Los Angeles-bound ships wait at anchor as strike idles ports
Striking clerical workers and longshoremen in Los Angeles have shut down much of the nation’s two largest container ports, leaving berthed vessels waiting to be unloaded and other ships anchored offshore.
Seven of the eight terminals at the Port of Los Angeles are closed, Phillip Sanfield, a spokesman for the city-owned facility, said yesterday (Nov. 28). At the adjacent Port of Long Beach, three of six are closed, according to its website.
The shutdown comes after the crucial holiday cargo rush, which ended this month, Sanfield said. The two ports are expected to handle almost a third of the nation’s total container shipments, the real-estate services firm Colliers International said in August. The workers walked out Nov. 27 amid an impasse in contract talks.
“It’s a logistics nightmare,” said John Martin, an economist at Martin Associates in Lancaster, Pa. “The problems mount exponentially the longer this goes on.”
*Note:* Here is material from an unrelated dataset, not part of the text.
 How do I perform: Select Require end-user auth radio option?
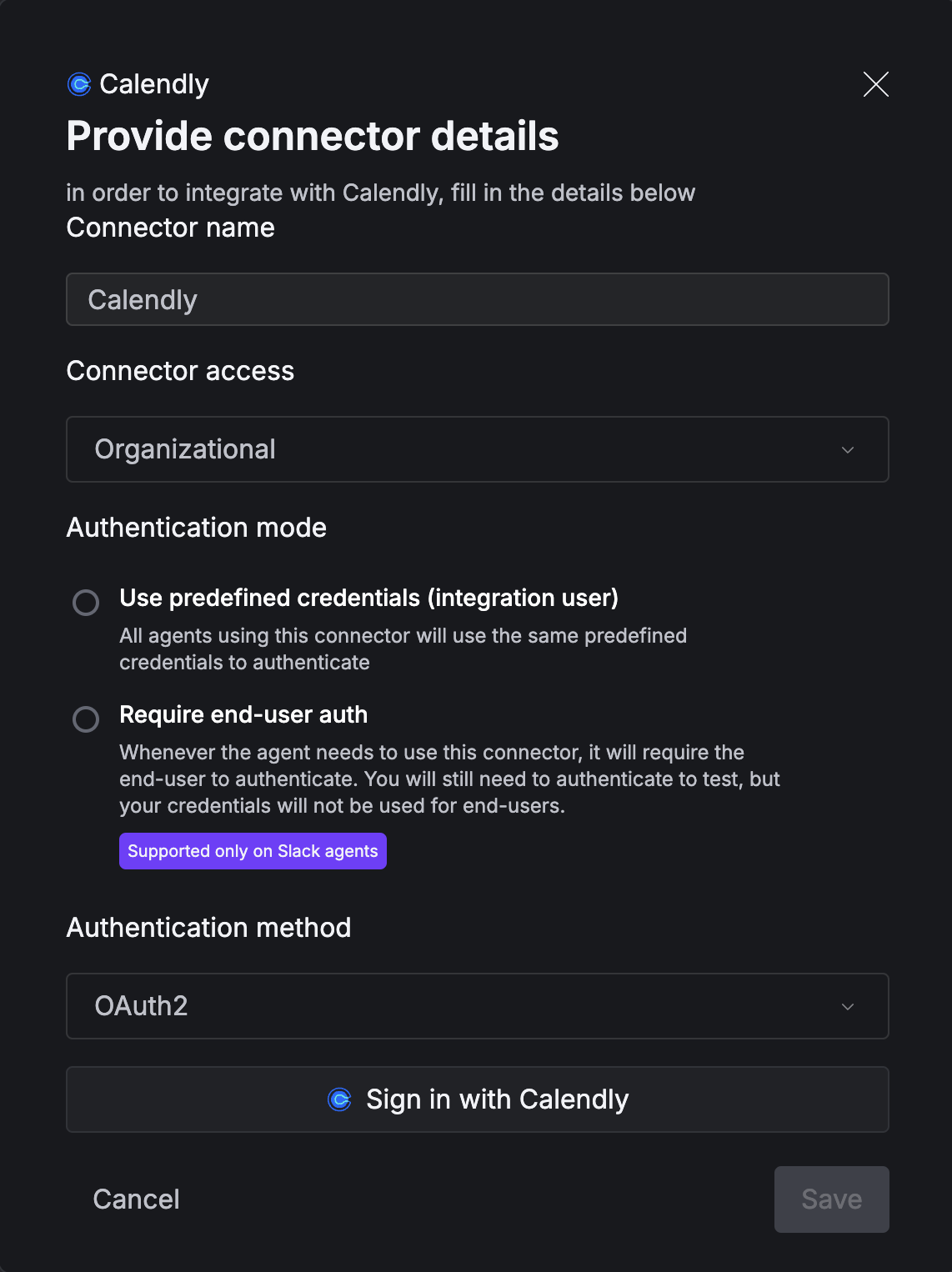click(x=86, y=719)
If the strike lasts, ships will start diverting to Oakland, Calif., or Seattle, causing backups there as railroads, truckers and warehouse operators handle a surge in volume, Martin said. Perishables such as fruits and vegetables may begin to rot, and shipping lines will have to spend as much as $70,000 more per day to operate vessels, he said in a telephone interview.
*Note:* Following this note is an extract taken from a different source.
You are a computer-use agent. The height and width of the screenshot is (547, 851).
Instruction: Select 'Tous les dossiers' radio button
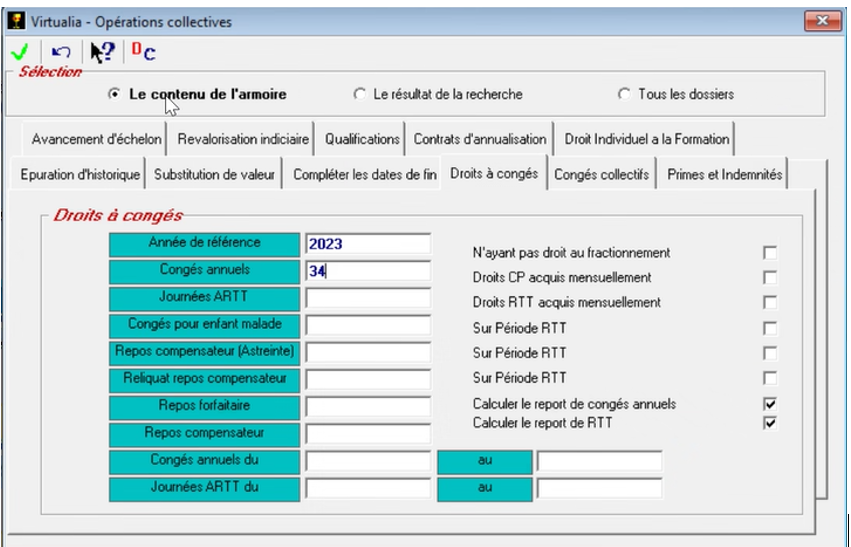(624, 95)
Los Angeles has 10 vessels at berth waiting to be serviced and more anchored nearby, according to Sanfield.
“We rarely have ships waiting, and more are due every day,” he said in a telephone interview.
Los Angeles Mayor Antonio Villaraigosa sent a letter to the International Longshore & Warehouse Union, which also represents clerical workers, and the Los Angeles/Long Beach Harbor Employers Association, which negotiates for shippers, urging them to reach an agreement.
“The City of Los Angeles needs both of you to get back to the bargaining table this week, to work with a mediator, and to hammer out a settlement before further harm is done to our local economy,” Villaraigosa said. “There is no time to waste.”
Port Executive Director Geraldine Knatz echoed that call yesterday in a statement urging both sides to return to negotiations.
“We are starting to see ships divert to other ports, including to Mexico,” she said. “This dispute has impacted not only our port workforce but all stakeholders who ship goods through our complex.”
Los Angeles and Long Beach serve as entry points to the U.S. for manufactured goods from around the world, including clothing, electronics and automobiles. Trucking companies and Union Pacific Corp. and Burlington Northern Santa Fe, the two biggest western U.S. railroads, haul imports away from the ports to destinations across the country.
The employers said in an update on the strike that clerical workers rejected a proposed increase in compensation to more than $190,000 in wages and benefits. The 800 office and clerical employees have been working without a contract for 30 months, according to a statement on the union website.
Salaries aren’t the issue, the union said. More than 51 positions have been lost in recent years because of outsourcing to other locations including Costa Rica and Dallas, according to the statement.
The shippers say no clerical jobs have been sent overseas or elsewhere. The employers say they have offered protection against such actions.
“The real purpose behind this claim is to promote ‘featherbedding’ – requiring employers to call in temporary employees and hire new permanent employees even when there is no work to perform,” the employers said in their statement.
Craig Merrilees, a spokesman for the longshoremen, said two of the 14 terminal operators working at the ports had signed agreements with the union and their facilities were operational. The two are Stevedoring Services of America and Pasha Stevedoring & Terminals.
Asked how long the strike would proceed, he said: “It will go on until the companies honestly face the issue of outsourcing and keep good jobs at home.”